◆ What you should do ◆
Where the records hold the string "header", show the whole line it sits on.

◆ Dataset entries ◆
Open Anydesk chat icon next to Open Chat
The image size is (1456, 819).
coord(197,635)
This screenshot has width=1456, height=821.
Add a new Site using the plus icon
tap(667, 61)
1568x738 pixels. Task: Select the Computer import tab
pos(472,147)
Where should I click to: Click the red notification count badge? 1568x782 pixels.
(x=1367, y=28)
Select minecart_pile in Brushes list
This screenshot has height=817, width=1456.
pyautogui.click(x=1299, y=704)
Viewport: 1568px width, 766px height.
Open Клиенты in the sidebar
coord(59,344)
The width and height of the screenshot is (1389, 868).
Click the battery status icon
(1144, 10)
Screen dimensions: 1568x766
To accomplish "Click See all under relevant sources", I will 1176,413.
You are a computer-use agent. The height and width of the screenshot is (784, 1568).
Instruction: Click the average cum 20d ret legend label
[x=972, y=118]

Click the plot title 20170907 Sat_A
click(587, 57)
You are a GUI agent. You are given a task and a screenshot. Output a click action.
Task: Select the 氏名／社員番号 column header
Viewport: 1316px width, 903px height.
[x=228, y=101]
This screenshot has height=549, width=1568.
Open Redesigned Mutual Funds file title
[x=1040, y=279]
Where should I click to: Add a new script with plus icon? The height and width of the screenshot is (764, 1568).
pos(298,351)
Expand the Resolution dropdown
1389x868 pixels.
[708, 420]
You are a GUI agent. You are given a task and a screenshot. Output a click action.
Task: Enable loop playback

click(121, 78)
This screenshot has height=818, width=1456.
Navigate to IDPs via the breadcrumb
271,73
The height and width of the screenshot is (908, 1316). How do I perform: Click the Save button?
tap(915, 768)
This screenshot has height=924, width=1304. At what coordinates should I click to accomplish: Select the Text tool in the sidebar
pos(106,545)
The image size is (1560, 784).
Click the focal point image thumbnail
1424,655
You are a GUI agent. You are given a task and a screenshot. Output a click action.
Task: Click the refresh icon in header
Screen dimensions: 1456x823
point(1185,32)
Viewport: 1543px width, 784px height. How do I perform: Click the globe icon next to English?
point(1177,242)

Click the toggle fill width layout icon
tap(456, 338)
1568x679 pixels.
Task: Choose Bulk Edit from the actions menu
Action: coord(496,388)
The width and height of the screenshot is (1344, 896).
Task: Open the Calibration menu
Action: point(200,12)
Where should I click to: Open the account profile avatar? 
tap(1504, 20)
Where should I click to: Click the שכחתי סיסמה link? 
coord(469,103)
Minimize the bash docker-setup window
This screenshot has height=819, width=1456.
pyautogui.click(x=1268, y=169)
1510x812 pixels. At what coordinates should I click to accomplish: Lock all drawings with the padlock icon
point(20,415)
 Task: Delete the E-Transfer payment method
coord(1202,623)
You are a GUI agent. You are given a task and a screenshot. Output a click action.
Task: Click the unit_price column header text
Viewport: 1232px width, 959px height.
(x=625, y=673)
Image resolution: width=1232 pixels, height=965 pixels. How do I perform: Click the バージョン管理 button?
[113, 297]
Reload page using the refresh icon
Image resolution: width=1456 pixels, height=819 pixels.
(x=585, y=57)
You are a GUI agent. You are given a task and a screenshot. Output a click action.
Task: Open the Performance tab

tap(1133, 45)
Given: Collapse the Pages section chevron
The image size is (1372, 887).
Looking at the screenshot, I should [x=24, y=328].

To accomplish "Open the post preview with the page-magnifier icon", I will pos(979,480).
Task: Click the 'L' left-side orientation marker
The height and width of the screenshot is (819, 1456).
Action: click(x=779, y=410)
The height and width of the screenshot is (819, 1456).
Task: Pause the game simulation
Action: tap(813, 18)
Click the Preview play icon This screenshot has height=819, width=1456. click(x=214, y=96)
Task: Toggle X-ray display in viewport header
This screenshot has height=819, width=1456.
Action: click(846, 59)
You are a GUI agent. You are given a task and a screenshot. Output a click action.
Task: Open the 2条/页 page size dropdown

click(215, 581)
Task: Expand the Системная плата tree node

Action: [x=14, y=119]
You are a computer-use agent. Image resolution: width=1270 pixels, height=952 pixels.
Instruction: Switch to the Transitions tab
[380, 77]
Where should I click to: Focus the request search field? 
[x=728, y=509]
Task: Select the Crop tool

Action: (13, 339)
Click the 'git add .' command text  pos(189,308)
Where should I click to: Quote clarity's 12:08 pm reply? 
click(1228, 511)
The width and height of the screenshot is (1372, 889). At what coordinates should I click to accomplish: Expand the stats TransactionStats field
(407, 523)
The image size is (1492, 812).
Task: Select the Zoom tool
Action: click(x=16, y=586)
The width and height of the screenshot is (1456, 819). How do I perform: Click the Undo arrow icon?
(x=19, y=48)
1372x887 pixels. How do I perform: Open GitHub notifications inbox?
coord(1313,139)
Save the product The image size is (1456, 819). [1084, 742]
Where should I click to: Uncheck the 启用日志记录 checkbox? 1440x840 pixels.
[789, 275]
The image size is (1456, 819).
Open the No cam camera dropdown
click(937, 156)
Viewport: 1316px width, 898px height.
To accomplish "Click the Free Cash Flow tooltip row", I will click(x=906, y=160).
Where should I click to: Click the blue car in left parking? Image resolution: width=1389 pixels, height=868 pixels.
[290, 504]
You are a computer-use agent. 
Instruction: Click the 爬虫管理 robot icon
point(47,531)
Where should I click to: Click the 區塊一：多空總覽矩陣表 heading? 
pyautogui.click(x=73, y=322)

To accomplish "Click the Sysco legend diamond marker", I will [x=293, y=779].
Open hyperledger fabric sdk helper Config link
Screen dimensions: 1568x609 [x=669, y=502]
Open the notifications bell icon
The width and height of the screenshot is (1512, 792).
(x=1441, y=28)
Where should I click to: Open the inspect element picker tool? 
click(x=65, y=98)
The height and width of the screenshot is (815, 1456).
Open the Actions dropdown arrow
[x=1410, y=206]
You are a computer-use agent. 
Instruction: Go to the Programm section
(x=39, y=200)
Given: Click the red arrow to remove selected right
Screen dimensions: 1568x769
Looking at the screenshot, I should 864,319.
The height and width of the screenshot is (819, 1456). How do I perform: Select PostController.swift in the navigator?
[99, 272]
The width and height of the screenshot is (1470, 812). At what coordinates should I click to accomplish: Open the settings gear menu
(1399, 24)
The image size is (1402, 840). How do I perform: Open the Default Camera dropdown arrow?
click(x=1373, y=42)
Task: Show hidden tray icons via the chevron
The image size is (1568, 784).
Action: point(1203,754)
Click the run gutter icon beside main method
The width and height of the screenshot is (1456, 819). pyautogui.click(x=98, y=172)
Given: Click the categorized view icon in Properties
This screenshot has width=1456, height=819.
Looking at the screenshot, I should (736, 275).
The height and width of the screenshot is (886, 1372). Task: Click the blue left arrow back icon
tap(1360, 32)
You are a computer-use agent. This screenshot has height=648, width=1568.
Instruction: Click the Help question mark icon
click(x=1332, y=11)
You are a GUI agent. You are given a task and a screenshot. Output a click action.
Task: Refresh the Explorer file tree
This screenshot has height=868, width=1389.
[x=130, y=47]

◆ Answer for this exercise ◆
Task: Select the 氏名／社員番号 column header
Task: Click the refresh icon in header
Task: Click the unit_price column header text
Task: Toggle X-ray display in viewport header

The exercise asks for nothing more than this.